Seriously, imagine if you came across a single woman in her 30s who was giving off that same general attitude. Is that honestly something that’s going to make you go “yes, I want to take this woman out for a drink and a rousing game of skee-ball?” Or is that more likely to make you say “man, I really don’t want to have to deal with that…”?

Yes, I know you think you’re being brutally honest about yourself. I would point out that the people most invested in being brutally honest tend to focus on the brutality and not the honesty, but also that the people who say they’re being brutally honest about themselves tend to not be honest. It’s much more about feels rather than reals, and no being single for any length of time isn’t “proof” that it’s true.

You want to start having better success meeting women? Start by working from within so that you aren’t kicking your own ass constantly. It’s not appealing to other people and it only handicaps your own ability to improve. Trust me, you can’t shame yourself, neg yourself or otherwise insult yourself into being better. What you should be doing is working on loving yourself enough that you recognize that you should be treating yourself better and learning to recognize and give credit to the things that make you awesome. 

A good start would be to start complimenting yourself in the mirror. No, seriously; look at yourself in the mirror and say something positive about yourself.  It’ll feel weird and inauthentic at first, but push through that and keep at it. As cheesy as it sounds, the more you start telling yourself that you’re looking good, the more you’ll start to see it. 
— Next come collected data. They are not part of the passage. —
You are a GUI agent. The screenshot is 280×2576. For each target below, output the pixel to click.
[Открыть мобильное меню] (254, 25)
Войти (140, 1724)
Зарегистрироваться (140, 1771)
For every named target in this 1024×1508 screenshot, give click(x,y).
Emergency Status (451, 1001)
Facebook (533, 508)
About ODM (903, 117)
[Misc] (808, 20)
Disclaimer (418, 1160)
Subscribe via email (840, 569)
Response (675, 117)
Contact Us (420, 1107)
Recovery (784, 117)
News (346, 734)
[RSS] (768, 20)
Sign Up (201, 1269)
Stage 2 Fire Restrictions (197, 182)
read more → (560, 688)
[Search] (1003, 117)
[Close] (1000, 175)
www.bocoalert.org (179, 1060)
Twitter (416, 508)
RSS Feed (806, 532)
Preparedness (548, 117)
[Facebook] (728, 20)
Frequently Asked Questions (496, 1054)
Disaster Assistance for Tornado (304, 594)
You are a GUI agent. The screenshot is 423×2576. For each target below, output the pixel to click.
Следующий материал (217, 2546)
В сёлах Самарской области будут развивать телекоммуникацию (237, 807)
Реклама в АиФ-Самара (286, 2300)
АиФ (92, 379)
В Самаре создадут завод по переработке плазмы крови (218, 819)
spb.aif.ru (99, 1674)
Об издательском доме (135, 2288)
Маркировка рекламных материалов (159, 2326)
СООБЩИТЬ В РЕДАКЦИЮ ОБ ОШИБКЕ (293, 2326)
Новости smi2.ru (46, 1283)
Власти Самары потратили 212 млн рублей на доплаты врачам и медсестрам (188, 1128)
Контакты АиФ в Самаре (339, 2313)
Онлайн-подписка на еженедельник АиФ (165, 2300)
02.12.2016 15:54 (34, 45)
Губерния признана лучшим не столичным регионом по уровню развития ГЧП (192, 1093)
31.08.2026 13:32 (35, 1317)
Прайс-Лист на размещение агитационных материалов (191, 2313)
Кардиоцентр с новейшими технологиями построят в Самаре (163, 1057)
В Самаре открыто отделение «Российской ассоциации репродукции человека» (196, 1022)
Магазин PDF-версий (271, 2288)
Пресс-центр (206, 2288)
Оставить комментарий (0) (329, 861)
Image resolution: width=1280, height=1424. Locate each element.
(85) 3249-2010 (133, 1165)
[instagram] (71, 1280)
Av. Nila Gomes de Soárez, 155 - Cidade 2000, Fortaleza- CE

Now let’s get to the meat of your question, because you have three separate issues here. The first is simply scheduling. This part is the hard part because there are only so many hours in the day. Everything you decide to do comes at the expense of other activities. If you want to add something in to your schedule, it means having less time to give to something else. Sometimes that means giving up free time. Sometimes that means giving up time devoted to things like “sleep”. And still other times, it means swapping things out for different activities… even when those are things you already like.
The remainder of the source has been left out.